Mestinya, saran Eta, Pemprov Kaltim punya penelitian jelas terkait kualitas air dan tanah di lahan tersebut.
Jangan sampai ada bahan kimia berbahaya. Lalu seenaknya ditanami padi yang nantinya dikonsumsi khalayak.
"Apa dasar penelitiannya lahan bekas tambang bisa ditanami padi? Apakah ada jaminan lokasi tersebut tidak mengandung bahan kimia berbahaya? Siapa yang akan bertanggung jawab?," cecar Eta tampak menyesalkan.
Lebih jauh dia mengatakan, Jatam Kaltim telah meneliti kualitas air di lokasi pertambangan.
Ternyata ditemukan air di lokasi eks pertambangan mengandung logam berat serta zat berbahaya lainnya.

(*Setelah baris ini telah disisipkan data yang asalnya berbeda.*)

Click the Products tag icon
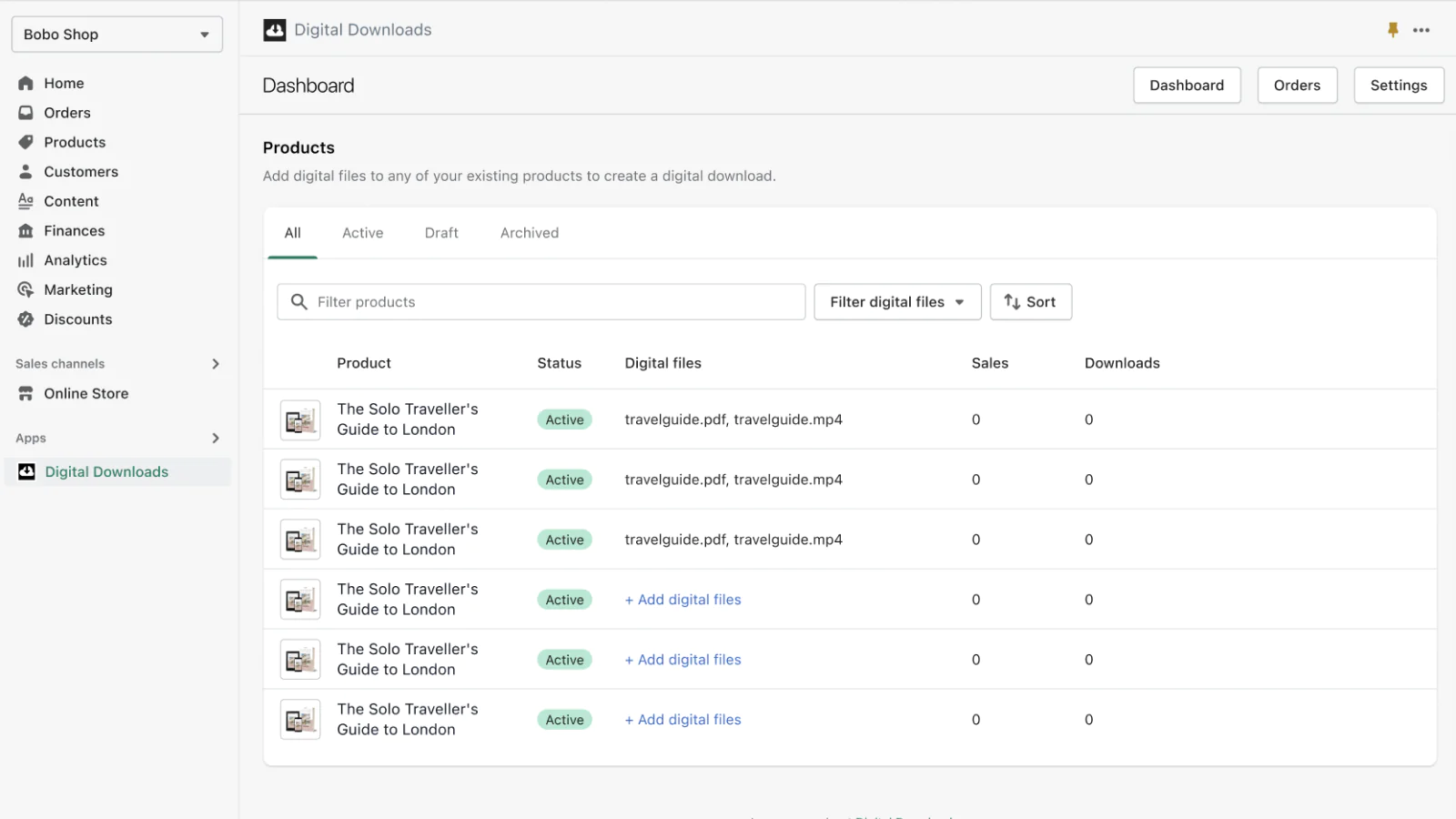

"Dari penelitian kami, air itu selain dapat menyebabkan kematian, juga punya zat berbahaya yang bisa berimplikasi ke tumbuhan di sekitar lokasi pertambangan," urainya.
Solusi Jatam Kaltim
Eta berpendapat, pemangku kebijakan harusnya lebih fokus pada proses reklamasi eks lokasi tambang.
Seperti tertuang dalam UU Nomor 4 tahun 2009 tentang Pertambangan Mineral dan Batubara (UU Minerba).
Ini supaya perusahaan lain tidak melakukan hal serupa, mengkalim telah melakukan reklamasi dengan cara instan.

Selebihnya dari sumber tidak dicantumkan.